A cross and an image bore they—thence duty called her; the purpose stood revealed.
CHAPTER VI
With her eyes thus opened, mysticism disappeared: the elements crackled, and out of consciousness there arose a determination to survive any test that might be imposed. All her tender life had been surrendered faithfully and uncompromisingly to the harsher edicts of conventional man; and stern realism had bidden her renounce every impulse; there had seemed no alternative to save honor—the gods demanded it, the family claimed it, and self had not dared deny death its sole reward.
Then, as womanhood arrived, barely kissed fain consciousness, in one stolen rapport, just an unguarded moment, the godlight once shone in, had seized upon her, made it seem as if there was a heaven, as if God himself had touched her very soul and the blessed come to earth—a little thing as insignificant as any worm or bird or animal, only a fox, had come between her and what she might have had for the taking; and that, too, without disturbing as she believed her fathers plans in the least or suffering the pain of being left in the world to do penance for a thing that she knew to be wholly beyond the reach or concern of her own insignificant little self.
Yodogima had been cast out, degraded, and left to makeshift, but not defeated. In that one moment of utter helplessness she had resolved to meet the world as found, and to make of life what God intended—an abiding faith in that we know and not a conjured reach toward something fancied.
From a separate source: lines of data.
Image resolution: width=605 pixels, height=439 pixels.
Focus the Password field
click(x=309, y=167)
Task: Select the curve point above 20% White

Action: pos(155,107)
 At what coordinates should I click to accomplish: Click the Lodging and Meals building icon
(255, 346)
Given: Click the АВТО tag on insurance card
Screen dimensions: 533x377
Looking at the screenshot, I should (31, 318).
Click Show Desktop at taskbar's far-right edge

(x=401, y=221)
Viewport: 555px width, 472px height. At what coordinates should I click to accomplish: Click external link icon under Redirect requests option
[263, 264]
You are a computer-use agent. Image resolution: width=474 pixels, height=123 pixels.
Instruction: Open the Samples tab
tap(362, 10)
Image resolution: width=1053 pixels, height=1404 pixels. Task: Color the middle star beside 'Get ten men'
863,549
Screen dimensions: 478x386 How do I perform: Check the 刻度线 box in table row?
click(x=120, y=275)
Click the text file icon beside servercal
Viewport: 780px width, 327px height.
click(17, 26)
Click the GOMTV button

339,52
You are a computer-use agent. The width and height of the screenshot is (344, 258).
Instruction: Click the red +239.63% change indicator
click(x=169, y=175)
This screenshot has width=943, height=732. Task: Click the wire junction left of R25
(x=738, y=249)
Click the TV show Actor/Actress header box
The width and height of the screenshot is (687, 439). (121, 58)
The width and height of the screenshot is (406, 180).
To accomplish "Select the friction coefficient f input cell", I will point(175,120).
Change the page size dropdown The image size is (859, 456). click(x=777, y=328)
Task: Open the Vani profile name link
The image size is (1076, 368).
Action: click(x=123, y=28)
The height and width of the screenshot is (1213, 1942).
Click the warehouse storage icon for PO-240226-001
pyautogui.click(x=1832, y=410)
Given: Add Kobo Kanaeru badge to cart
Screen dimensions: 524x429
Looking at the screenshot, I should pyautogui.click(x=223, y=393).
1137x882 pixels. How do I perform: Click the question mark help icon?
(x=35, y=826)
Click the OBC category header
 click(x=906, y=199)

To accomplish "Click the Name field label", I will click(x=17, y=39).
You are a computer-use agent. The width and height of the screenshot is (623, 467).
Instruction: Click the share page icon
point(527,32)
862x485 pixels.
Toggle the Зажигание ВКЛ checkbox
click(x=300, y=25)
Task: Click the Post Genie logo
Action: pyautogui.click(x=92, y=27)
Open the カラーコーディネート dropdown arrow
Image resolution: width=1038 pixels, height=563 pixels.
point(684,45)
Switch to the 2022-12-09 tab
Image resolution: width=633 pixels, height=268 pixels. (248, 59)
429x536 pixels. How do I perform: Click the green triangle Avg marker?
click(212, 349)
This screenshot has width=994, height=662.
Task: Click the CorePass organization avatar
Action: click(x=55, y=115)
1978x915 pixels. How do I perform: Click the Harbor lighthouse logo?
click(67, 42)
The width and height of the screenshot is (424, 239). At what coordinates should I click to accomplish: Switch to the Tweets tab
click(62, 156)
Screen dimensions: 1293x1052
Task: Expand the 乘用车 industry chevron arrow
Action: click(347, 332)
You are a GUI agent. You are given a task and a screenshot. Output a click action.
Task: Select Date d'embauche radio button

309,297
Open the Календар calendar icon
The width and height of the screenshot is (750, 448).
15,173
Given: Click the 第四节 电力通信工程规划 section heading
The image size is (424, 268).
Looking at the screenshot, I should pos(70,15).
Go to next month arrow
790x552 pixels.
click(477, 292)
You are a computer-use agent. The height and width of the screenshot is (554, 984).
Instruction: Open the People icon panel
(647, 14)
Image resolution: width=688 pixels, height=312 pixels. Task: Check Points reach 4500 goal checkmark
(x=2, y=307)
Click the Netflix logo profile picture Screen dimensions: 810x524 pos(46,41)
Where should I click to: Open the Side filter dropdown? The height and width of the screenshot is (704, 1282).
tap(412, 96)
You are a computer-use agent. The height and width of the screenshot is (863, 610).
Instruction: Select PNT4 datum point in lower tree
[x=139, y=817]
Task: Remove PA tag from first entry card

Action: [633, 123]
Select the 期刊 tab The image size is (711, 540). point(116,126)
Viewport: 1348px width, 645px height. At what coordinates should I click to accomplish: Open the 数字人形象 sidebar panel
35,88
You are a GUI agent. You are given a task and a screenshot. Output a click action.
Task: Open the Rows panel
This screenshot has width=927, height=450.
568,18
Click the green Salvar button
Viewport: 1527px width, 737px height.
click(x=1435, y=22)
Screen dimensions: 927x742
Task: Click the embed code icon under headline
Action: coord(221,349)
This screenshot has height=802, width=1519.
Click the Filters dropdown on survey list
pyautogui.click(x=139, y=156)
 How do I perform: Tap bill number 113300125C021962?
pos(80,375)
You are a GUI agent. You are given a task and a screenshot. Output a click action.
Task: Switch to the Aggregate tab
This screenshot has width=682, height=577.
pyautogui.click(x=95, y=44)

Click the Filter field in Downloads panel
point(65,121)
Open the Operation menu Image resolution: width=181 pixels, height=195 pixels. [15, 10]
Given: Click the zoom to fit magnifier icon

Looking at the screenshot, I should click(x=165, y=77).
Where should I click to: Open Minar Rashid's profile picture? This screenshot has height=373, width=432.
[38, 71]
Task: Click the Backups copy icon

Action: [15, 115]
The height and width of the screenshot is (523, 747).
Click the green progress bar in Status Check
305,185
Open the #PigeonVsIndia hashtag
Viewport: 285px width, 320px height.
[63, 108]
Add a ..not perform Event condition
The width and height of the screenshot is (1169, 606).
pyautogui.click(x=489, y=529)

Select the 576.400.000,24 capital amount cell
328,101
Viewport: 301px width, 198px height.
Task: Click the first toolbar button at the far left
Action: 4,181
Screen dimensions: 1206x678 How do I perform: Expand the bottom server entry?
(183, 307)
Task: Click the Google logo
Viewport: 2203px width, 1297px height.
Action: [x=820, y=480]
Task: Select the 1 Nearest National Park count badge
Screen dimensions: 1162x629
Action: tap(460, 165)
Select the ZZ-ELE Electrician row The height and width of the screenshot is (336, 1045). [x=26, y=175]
Ieyasu had promised her protection—his love he had given her—and she believed him capable and true; that she had renounced Katsutoya and accepted Ieyasu rightly, though against every obligation that she knew developments had proven beyond peradventure. Her father had anticipated an impossibility, asked her to stultify every moral consideration on her part to gratify an ambition of his, that proved at the first test to be utterly groundless and without the shadow of a compensating hope. Accident or will had denied her the privilege of an explanation; fate alone, for all she knew, had interposed to lay bare the secret of her heart at an inopportune moment, and a fancied code had sought to crush her beneath its ruthless dictum at a time when the very heart-chords of repentance called loudest for pleasing atonement.
It seemed as if the same god who had torn her therefrom must save her unto himself; and her heart bled for him alone.
Ieyasu, cried she, more confident than ever.